Beijing matched Washington’s first round of increases and on Friday threatened penalty charges on another US$60 billion of US imports.
Chinese leaders have tried to stick to long-term economic plans, resisting US President Donald Trump’s demands to change industry development strategies Washington and other governments say violate their market-opening commitments.
That business-as-usual approach has included the People’s Bank of China allowing the yuan to fluctuate more widely.
Beijing is seeking to make the exchange system more market-oriented and efficient.
The central bank “had been largely tolerant” of the yuan’s decline, IG Asia Pte Ltd analyst Pan Jingyi (潘婧怡) said in a report.
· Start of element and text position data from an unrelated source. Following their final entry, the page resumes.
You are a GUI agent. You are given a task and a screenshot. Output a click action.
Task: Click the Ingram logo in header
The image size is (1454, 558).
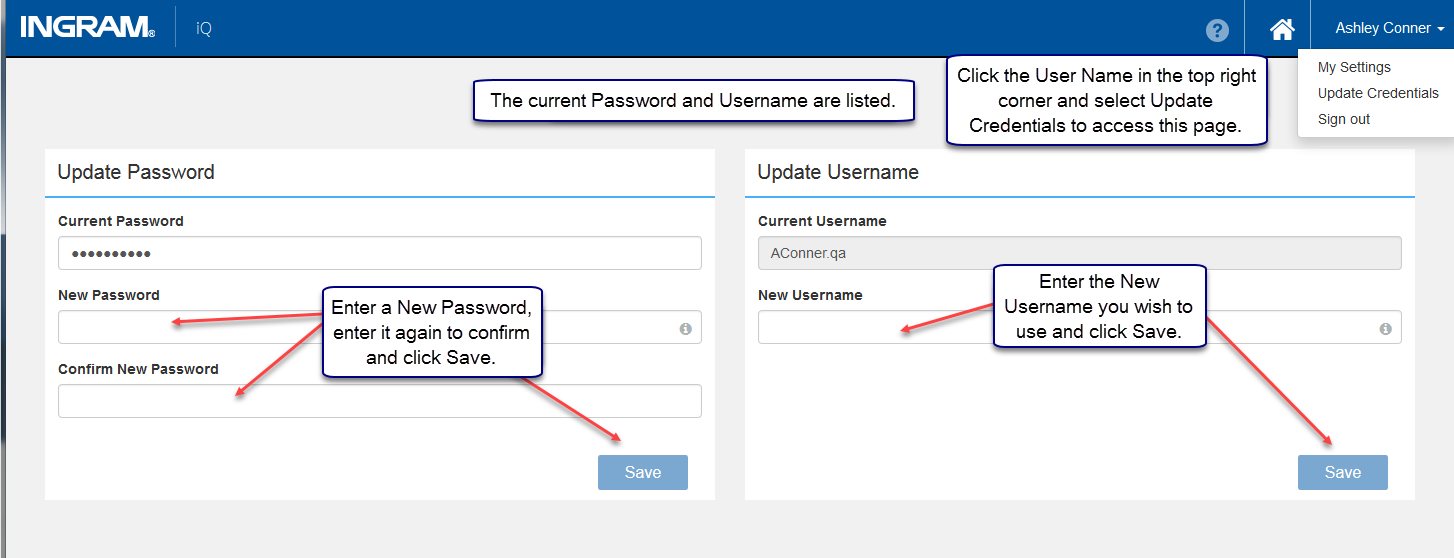(87, 28)
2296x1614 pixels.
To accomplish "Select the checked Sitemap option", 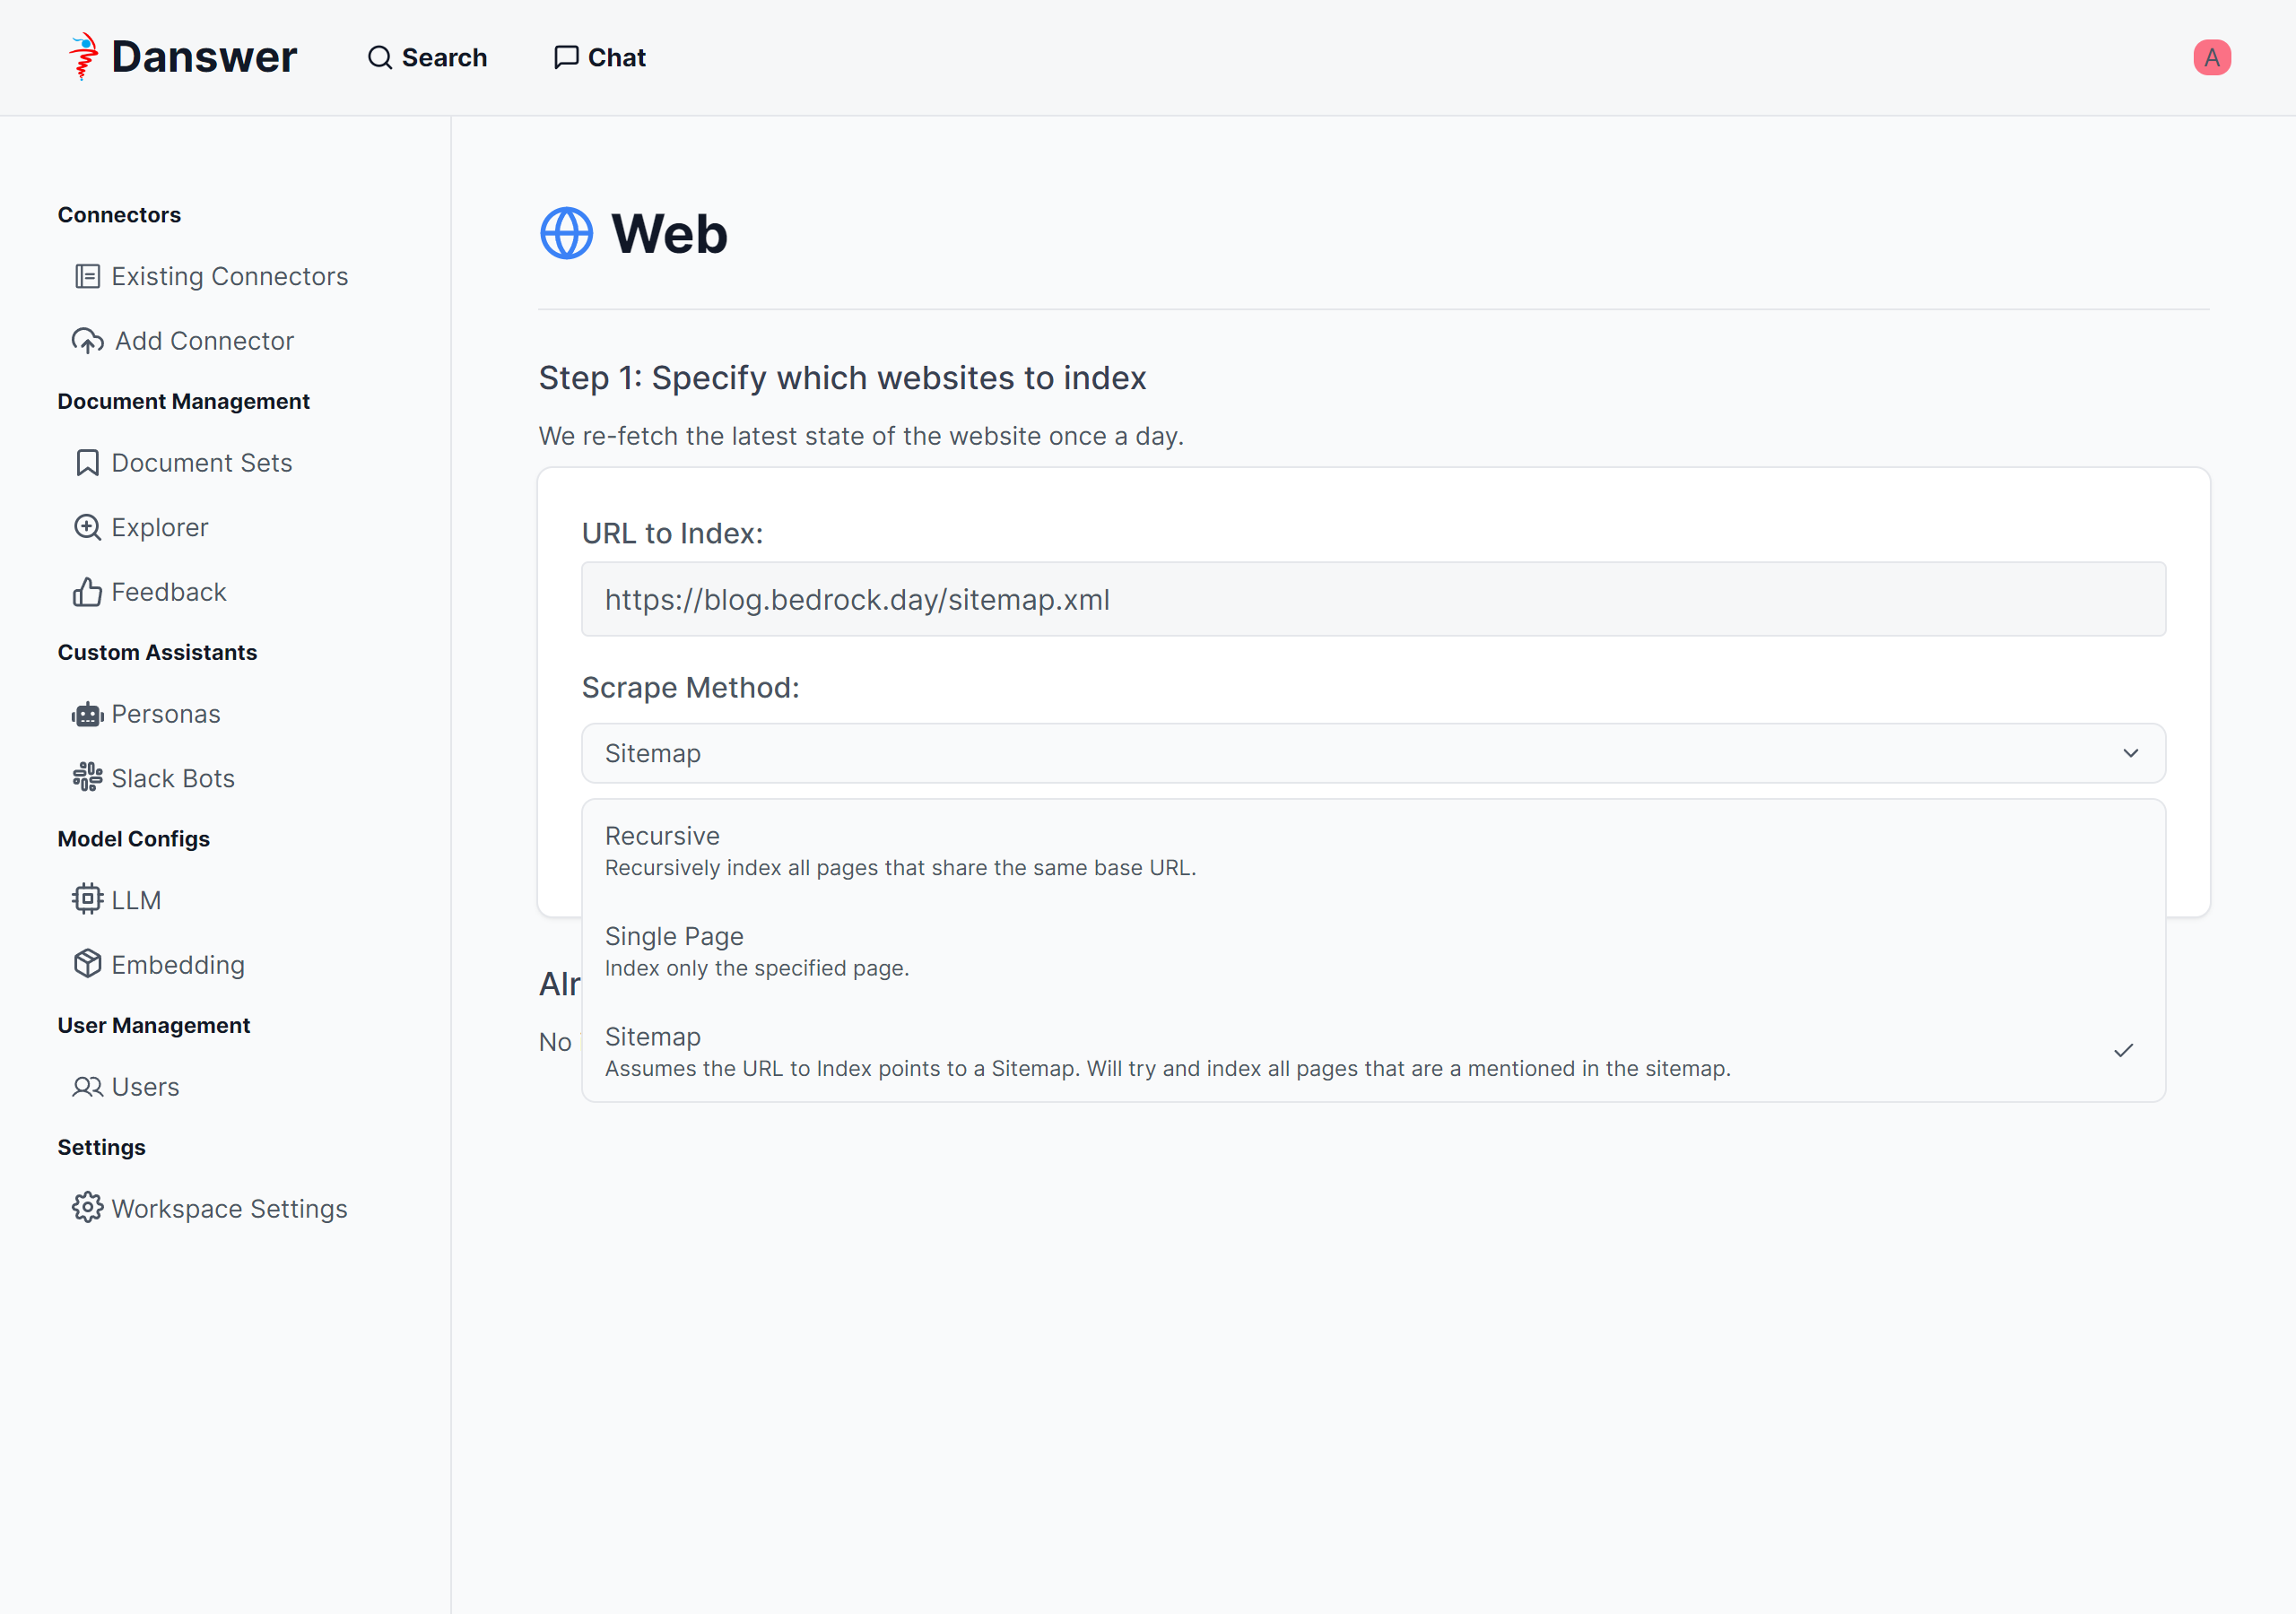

However, the latest changes “may have gathered concerns including capital flight,” Pan said.
The margin of decline against the US dollar has been unusually wide because other currencies in the basket used by the Chinese central bank to set exchange rates have not risen along with the greenback.
Compared with the overall basket, the yuan has declined by a smaller margin of 4 percent, according to Carl B. Weinberg of High-Frequency Economics.
“These are trivial moves in the medium term, despite volatility recently,” Weinberg said in a report.
The effectiveness of the latest controls will be limited, analysts said.
The yuan still faces downward pressure as Chinese and US interest rates head in opposite directions.
The US Federal Reserve is raising US rates, while Beijing eases access to credit to pep up cooling economic growth. That encourages investors to convert money into US dollars in search of higher returns.
Due to that, “the outlook of yuan remains weak,” CMC Markets analyst Margaret Yang (楊燕) said in a report.